YOUR GOAL:
The required output is the lines of the listing from the beginning through the line containing "Красная Шапочка на", each copied exactly, without any pictures.

GIVEN DATA:

+++

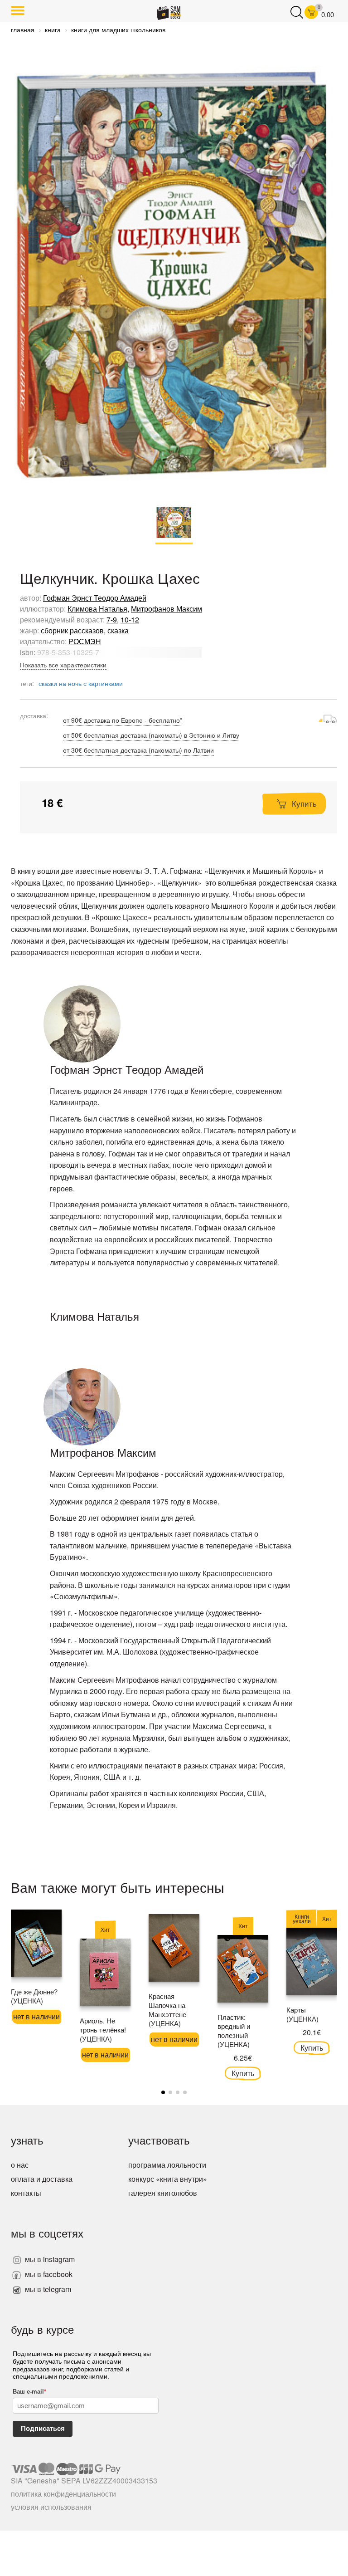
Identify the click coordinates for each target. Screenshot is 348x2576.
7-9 (111, 619)
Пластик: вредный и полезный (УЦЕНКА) (234, 2030)
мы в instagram (49, 2259)
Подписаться (43, 2428)
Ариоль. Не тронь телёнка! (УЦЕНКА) (103, 2029)
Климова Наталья (97, 608)
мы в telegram (47, 2289)
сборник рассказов (72, 630)
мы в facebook (47, 2274)
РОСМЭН (84, 641)
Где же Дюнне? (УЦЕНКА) (34, 1996)
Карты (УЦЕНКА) (302, 2014)
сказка (118, 630)
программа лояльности (167, 2165)
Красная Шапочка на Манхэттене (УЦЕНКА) (167, 2009)
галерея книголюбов (162, 2193)
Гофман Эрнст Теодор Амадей (94, 598)
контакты (26, 2193)
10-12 (130, 619)
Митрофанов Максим (166, 608)
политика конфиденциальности (63, 2493)
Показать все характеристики (63, 664)
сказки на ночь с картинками (81, 683)
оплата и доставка (41, 2179)
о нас (20, 2165)
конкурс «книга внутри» (167, 2179)
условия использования (51, 2507)
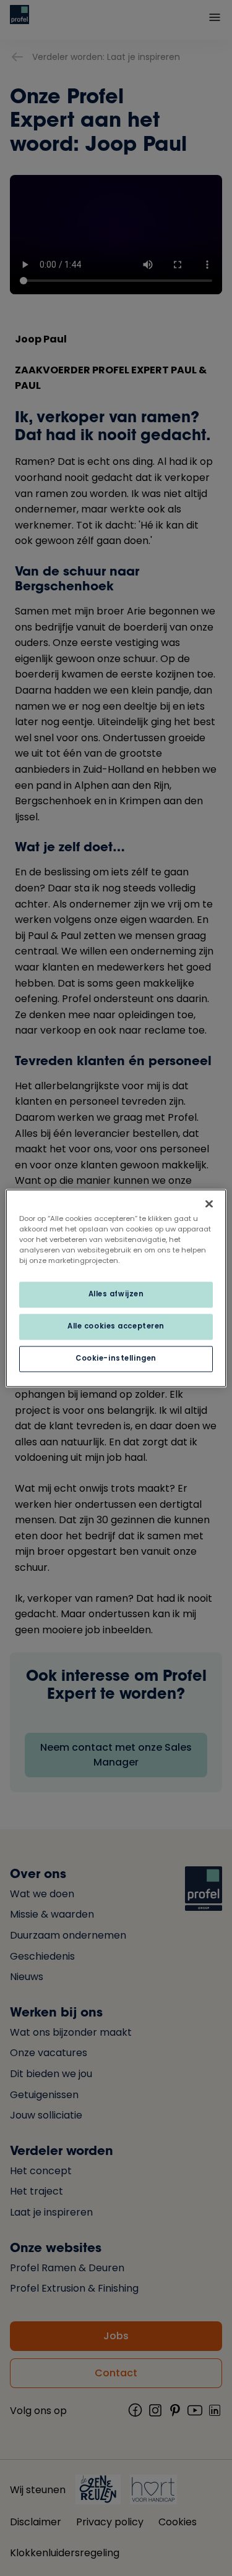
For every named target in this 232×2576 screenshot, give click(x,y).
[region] (116, 1288)
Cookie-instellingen (116, 1358)
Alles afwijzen (116, 1294)
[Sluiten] (209, 1203)
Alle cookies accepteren (116, 1326)
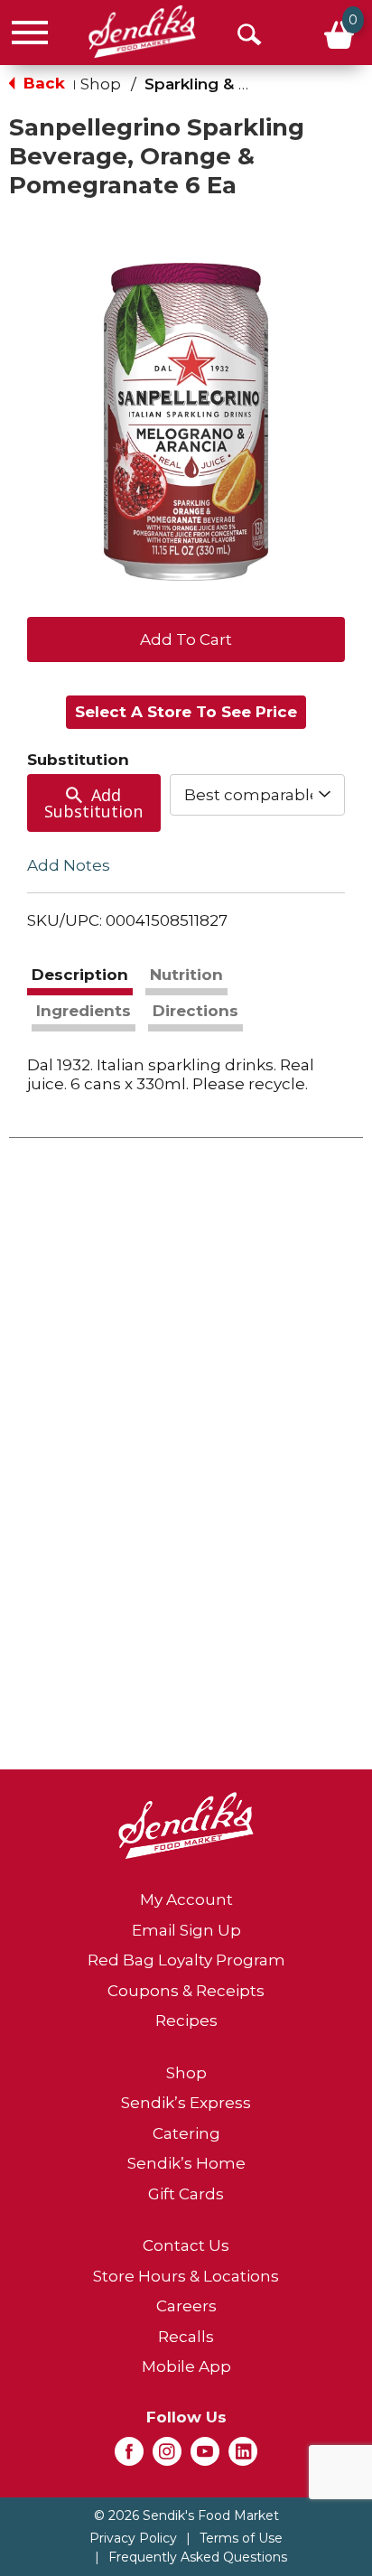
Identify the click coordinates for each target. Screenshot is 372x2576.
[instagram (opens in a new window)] (167, 2457)
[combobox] (257, 795)
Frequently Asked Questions (197, 2557)
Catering (186, 2133)
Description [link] (80, 975)
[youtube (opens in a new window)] (205, 2457)
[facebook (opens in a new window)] (129, 2457)
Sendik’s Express (186, 2103)
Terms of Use (241, 2538)
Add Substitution (93, 803)
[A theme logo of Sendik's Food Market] (142, 32)
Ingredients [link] (83, 1011)
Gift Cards (186, 2194)
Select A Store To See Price (186, 712)
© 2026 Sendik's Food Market (186, 2515)
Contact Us (186, 2245)
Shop (100, 84)
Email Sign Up (186, 1930)
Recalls (186, 2337)
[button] (186, 637)
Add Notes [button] (68, 865)
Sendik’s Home (186, 2163)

+++

TASK OUTPUT:
Identify the click coordinates for each target. Screenshot is 348x2576.
7-9 (111, 619)
Пластик: вредный и полезный (УЦЕНКА) (234, 2030)
мы в instagram (49, 2259)
Подписаться (43, 2428)
Ариоль. Не тронь телёнка! (УЦЕНКА) (103, 2029)
Климова Наталья (97, 608)
мы в telegram (47, 2289)
сборник рассказов (72, 630)
мы в facebook (47, 2274)
РОСМЭН (84, 641)
Где же Дюнне? (УЦЕНКА) (34, 1996)
Карты (УЦЕНКА) (302, 2014)
сказка (118, 630)
программа лояльности (167, 2165)
Красная Шапочка на Манхэттене (УЦЕНКА) (167, 2009)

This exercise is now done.